Apr 09, 2012
So my fiance text and asked me "how are you feeling babe" I said I'm feeling ok shocking. His reply was no not shocking normal. I said no its shocking because my normal now is being a hot mess and always feeling like I'm not ok.
That's crazy wrists wrong with that picture? Idk! Its so weird now because why should a person feel like normal is not feeling ok? Why is normal not feeling normal? When did that happen??
Its crazy I'm not sure what's going on anymore I'm just going with the flow doing just to be doing moving because its wheats expected of me. I want to do things because I want to. Not because its just what is.
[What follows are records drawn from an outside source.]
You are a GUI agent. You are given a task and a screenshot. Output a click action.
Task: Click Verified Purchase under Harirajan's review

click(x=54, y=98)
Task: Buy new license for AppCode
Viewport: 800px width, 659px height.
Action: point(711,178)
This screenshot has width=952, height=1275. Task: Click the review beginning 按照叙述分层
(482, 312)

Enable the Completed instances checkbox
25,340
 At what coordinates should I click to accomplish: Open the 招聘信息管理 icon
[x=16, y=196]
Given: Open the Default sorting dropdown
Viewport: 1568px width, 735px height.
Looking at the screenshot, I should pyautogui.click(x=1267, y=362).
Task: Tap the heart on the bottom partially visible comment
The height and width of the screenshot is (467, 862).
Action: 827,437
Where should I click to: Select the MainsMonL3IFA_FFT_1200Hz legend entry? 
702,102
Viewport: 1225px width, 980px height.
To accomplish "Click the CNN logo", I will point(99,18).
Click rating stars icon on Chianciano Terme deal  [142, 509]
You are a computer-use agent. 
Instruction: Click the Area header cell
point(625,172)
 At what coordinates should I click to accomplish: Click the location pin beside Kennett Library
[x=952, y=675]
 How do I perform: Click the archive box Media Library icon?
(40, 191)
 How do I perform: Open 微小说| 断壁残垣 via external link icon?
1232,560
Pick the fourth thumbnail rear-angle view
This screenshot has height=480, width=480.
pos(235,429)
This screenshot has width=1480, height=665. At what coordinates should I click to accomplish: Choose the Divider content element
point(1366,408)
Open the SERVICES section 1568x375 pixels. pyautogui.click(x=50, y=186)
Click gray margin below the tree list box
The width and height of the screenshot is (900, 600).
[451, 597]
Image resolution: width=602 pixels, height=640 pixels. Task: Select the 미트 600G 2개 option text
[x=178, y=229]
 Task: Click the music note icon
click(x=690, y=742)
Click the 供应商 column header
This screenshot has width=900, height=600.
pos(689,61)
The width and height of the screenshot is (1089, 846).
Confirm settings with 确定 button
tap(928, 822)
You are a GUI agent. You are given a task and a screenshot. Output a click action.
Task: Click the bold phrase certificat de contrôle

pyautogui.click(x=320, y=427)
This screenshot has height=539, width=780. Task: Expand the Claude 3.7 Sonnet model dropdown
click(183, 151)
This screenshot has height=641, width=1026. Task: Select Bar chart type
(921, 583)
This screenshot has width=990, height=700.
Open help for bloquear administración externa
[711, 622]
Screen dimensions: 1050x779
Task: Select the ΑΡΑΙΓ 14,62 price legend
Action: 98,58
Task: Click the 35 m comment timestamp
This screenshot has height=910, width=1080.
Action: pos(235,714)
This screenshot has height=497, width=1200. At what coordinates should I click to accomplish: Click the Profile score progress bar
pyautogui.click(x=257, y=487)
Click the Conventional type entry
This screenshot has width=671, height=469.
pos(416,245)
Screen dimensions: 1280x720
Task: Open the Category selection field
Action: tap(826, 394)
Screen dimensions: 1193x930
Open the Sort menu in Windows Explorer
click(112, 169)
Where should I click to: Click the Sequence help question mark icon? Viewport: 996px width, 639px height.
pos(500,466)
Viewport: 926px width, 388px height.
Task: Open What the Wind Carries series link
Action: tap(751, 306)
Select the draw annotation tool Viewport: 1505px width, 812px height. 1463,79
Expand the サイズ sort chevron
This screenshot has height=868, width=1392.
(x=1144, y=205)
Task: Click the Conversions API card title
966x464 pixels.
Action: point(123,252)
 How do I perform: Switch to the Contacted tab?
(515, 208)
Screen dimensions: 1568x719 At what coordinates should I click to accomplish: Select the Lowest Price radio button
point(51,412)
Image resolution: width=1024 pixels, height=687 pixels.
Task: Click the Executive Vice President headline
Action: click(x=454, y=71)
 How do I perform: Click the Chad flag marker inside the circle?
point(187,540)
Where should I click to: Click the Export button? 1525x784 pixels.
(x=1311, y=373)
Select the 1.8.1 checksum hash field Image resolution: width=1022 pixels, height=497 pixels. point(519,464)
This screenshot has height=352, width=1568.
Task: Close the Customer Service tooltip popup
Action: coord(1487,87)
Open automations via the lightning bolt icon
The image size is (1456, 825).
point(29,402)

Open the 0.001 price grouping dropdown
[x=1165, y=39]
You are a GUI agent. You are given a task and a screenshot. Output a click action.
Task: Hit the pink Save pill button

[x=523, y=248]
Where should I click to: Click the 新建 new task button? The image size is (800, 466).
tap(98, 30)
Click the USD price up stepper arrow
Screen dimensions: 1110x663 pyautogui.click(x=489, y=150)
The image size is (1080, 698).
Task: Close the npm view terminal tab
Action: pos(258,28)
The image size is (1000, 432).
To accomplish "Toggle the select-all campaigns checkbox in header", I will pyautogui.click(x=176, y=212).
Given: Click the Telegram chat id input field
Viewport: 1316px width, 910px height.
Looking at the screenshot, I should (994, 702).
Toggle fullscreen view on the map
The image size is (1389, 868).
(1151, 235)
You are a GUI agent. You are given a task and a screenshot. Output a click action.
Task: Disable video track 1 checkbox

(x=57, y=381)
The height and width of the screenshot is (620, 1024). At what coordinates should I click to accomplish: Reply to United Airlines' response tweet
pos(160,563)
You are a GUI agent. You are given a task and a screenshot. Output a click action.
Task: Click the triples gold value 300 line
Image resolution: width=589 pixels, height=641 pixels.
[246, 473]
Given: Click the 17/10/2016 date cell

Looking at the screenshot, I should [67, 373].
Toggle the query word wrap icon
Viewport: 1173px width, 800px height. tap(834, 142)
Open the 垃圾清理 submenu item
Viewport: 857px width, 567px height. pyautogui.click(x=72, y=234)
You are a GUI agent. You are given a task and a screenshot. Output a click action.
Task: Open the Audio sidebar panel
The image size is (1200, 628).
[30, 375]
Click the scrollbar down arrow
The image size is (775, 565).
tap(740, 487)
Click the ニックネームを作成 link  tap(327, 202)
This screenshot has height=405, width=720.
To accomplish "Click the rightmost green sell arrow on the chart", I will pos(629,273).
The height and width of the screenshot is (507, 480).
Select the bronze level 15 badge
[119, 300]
Sometimes I find myself doing things and not realizing how I started it our why I'm doing it. Is it just instant? Is my anxiety doing this to me? I have so many questions in my head that I have no clue who to ask and if I ask them will I get an answer or will I get the response I'm looking four?
Do I even know what answer I'm looking for in the first place? Idk I'm so confused a to whats going on sometimes. I'm trying to find a happy medium in all my madness.
Hum what to do about this? I'm not sure but I'm going to find out four sure. In the mix of all this I'm going to continue to get more healthy more happy more smiles on my and everyone around me face and find a way to continue to get my anxiety under control. That's my goal.